All lines from the one containing "Image resolution: width=1200" through the end of the material are to be given back exactly, without pictures.

DATA EXTRACT:
-=-=-

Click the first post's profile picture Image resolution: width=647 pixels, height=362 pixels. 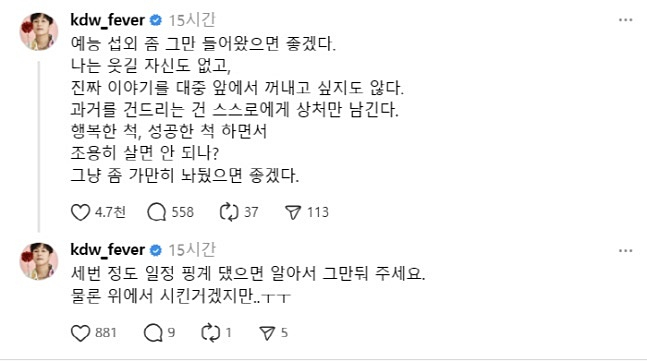pos(39,31)
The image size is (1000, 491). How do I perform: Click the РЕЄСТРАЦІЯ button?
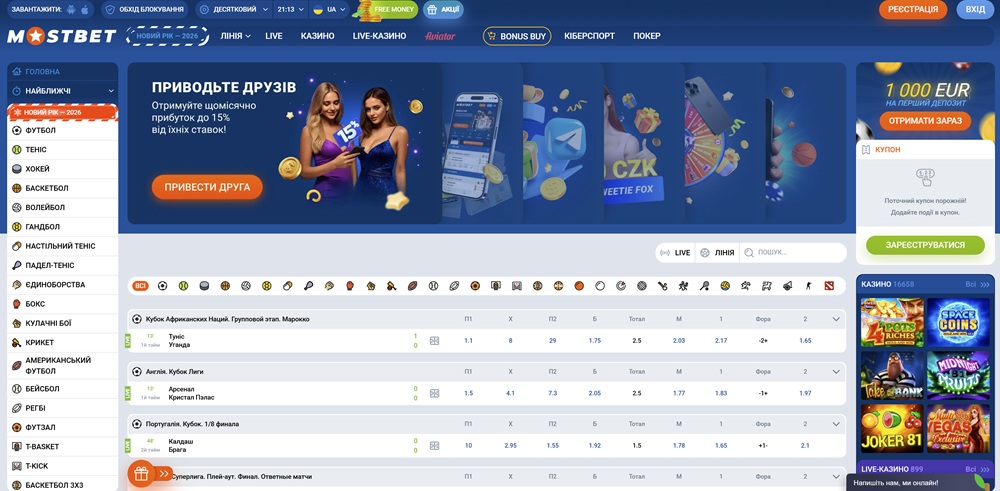[912, 9]
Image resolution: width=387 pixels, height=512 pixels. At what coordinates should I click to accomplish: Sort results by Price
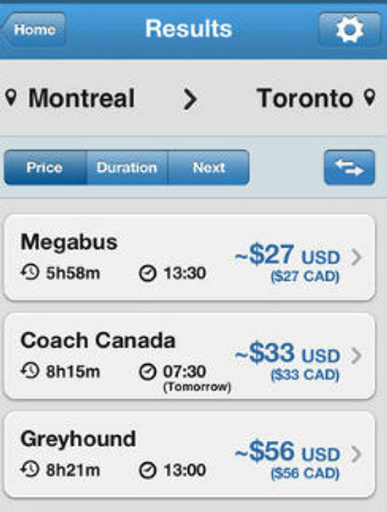[x=45, y=167]
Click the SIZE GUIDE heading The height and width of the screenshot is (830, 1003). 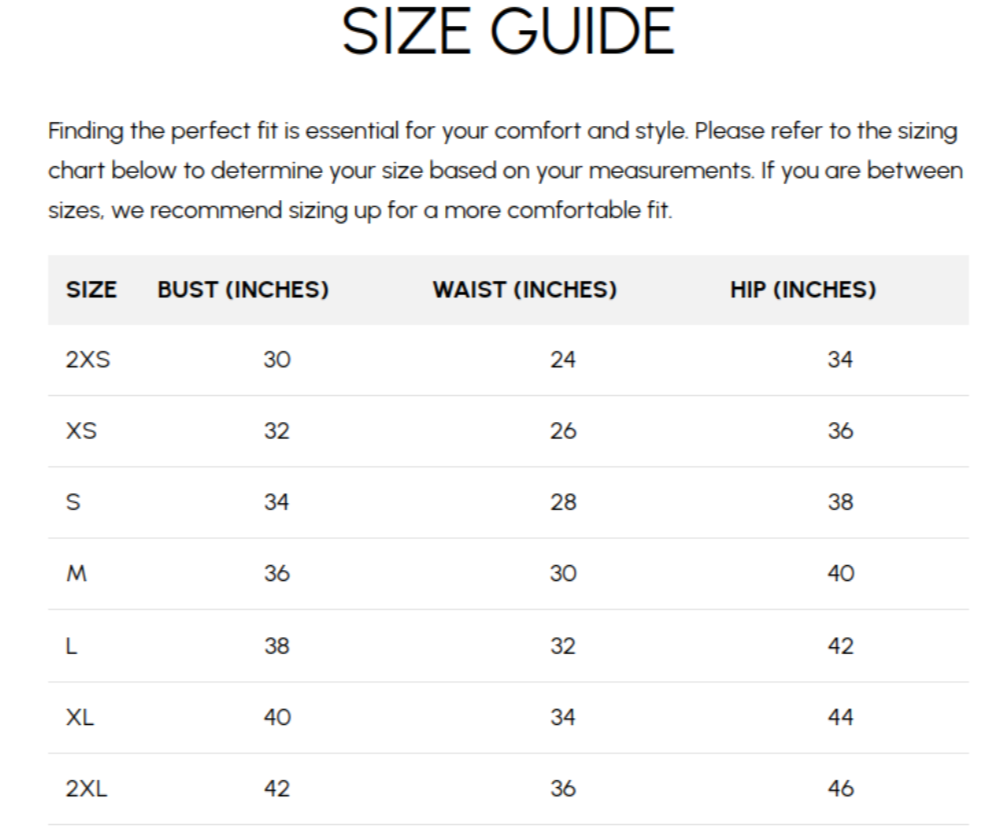tap(508, 31)
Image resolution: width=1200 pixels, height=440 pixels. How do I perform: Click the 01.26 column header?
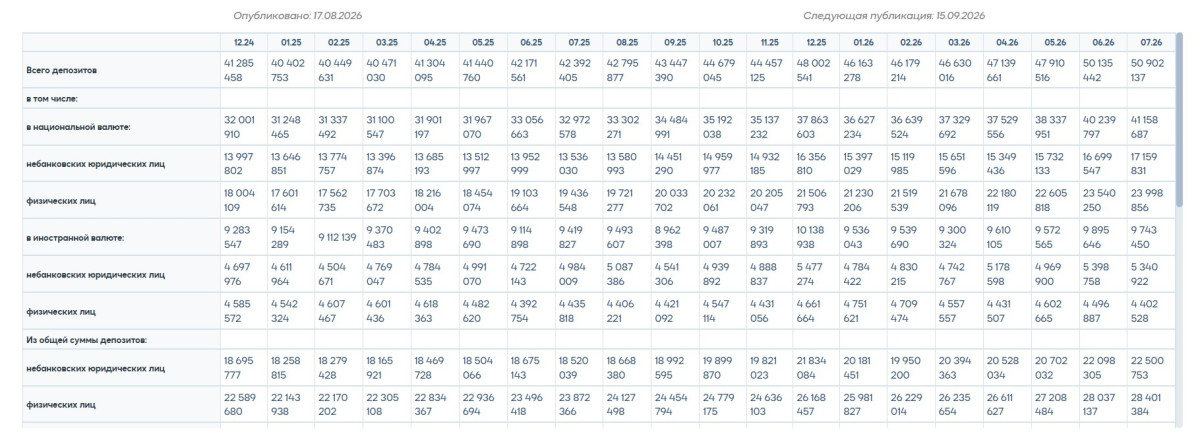864,42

-=-=-

SOLUTION FOR THIS EXERCISE:
Image resolution: width=1200 pixels, height=440 pixels. How do I perform: Click the 01.26 column header?
864,42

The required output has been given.